======== Extrait choisi ========

En effet, le remarquable Plan Schlieffen a prévu d'écraser d'abord l'Armée Française, l'été 1914, puis de retourner l'ensemble de ses forces contre la Russie dont les Allemands pensaient que la mobilisation serait longue et désorganisée. C'est donc une course contre la montre  !

De même, en 1918, les Allemands subissent les effets du blocus, commencent à être affamés et surtout l'arrivée prochaine des divisions américaines risque d'entraîner une inversion des effectifs en présence, sur le front ouest. Les Allemands récupérant de nombreuses divisions du front Est après la paix séparée avec les Russes. C'est donc, également, une course contre la montre, la guerre doit absolument être gagnée, à n'importe quel prix, avant l'hiver, pour les Allemands, qui savent que, pour eux, 1919 sera la défaite et la famine.

Le dénouement heureux, pour les Alliés, de ces deux batailles est radicalement différent.

Pour la victoire de Septembre 1914 on parlera de «  Miracle de la Marne  », nous verrons pourquoi, et pour la retraite allemande, au Nord de la Vesle, au début août 1918, on ne parlera pas de miracle, mais de supériorité tactique et stratégique, de coopération totale entre les Alliés.

Pourquoi, parler de “miracle” pour la 1re Bataille de la Marne ?

Les Français ont accumulé plusieurs erreurs ! Après la défaite, humiliante de 1870, la France se trouve privée de sa frontière naturelle sur le Rhin, et , très sagement, sur les conseils pertinents du Général Séré de Rivière, elle va concevoir sa stratégie sur la “défensive” derrière des fortifications artificielles puisque elle n’a plus de fleuve protecteur.

C’est un énorme effort financier de plus de trente années qui permettra de construire plusieurs lignes de forts, savamment disposés.

======== Jeu de données ========

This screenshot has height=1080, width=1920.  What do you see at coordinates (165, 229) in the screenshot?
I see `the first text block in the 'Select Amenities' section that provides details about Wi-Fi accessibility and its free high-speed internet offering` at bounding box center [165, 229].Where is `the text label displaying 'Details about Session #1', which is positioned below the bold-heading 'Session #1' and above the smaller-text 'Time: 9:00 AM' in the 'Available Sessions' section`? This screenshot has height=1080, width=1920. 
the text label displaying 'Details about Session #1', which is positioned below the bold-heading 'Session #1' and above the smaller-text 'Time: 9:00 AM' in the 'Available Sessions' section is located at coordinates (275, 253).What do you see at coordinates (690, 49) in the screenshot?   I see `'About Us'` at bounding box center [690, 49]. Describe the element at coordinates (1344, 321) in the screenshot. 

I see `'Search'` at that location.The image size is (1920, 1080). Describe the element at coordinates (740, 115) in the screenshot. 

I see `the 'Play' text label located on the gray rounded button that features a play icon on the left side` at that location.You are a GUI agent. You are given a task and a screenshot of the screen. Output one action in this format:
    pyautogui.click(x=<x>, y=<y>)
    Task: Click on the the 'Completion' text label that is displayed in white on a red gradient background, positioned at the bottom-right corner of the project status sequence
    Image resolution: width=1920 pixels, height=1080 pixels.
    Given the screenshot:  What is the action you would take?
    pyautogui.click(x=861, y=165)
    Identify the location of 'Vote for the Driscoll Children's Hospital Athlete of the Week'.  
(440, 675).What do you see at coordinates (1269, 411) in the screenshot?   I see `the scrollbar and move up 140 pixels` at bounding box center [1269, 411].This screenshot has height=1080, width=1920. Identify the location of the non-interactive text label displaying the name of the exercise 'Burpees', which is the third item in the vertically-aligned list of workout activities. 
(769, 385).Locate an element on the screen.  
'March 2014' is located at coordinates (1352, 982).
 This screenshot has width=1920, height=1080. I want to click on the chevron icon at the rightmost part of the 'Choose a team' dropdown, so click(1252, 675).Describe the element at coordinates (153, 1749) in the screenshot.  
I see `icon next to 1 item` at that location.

========

## Défi 1
Traduisez en anglais la phrase suivante de l'extrait sur les batailles de la Marne : « Le dénouement heureux, pour les Alliés, de ces deux batailles est radicalement différent. »
## Défi 2
Poursuivez l'extrait sur les batailles de la Marne à partir de sa dernière phrase.

## Résultat 1
The happy outcome of these two battles, for the Allies, is radically different.

## Résultat 2
Jusqu’à la fin du 19e siècle, les Plans Français, successifs, de mobilisation et de compagne resteront fidèles à cette défensive, derrière et s’appuyant sur des fortifications en profondeur. Mais, l’aventure coloniale, a entrainé nos jeunes officiers à combattre dans des conditions, très différentes, des ennemis n’ayant rien de commun avec les Armées du type Européen. Viendra de là, l’idée saugrenue “d’offensive à outrance” popularisée par le lieutenant-colonel de Grandmaison et qui deviendra une mode qui s’imposera à tous les niveaux de l’Etat-Major. Il est curieux que la guerre des Boers (1901) et la guerre Russo-japonese (1905) n’aient pas attiré l’attention de l’Etat-Major Français sur les ravages que causait l’armement moderne en particulier l’artillerie sur l’Infanterie en terrain découvert ???

Donc, progressivement, l’Etat-Major et les hommes politiques français abandonneront la prudente “défensive derrière nos forts”, sur un terrain aménagé, pour une série d’offensives prévues vers l’Est et le Nord-Est, en terrain découvert,et que décrit le Plan XVII. Il est à noter que ce plan repose sur le postulat que les Allemands respecteront la Neutralité de la Belgique et que, au pire, ils passeraient, peut être, par le Luxembourg ?

Par comparaison, le plan allemand d’invasion, Schlieffen est un plan militaire secret datant de 1905, qui a intégré le danger des fortifications françaises créées depuis 1870 et qui sont considérées comme des obstacles redoutables par les Allemands, ce qui les a amenés à prévoir de tourner l’ensemble de ces fortifications en les “tournant par le nord, c’est à dire en violant la neutralité belge. Pour réaliser ce grand mouvement d’enveloppement par le Nord il faut une synchronisation parfaite entre les différentes Armées Allemandes sachant que les Allemands se doutent que la concentration française se fera au Nord-Est de l’Hexagone, rapidement, car la couverture ferroviaire française est excellente, ils ont besoin donc de l’effet de surprise et attaque la Belgique sans déclarer la guerre !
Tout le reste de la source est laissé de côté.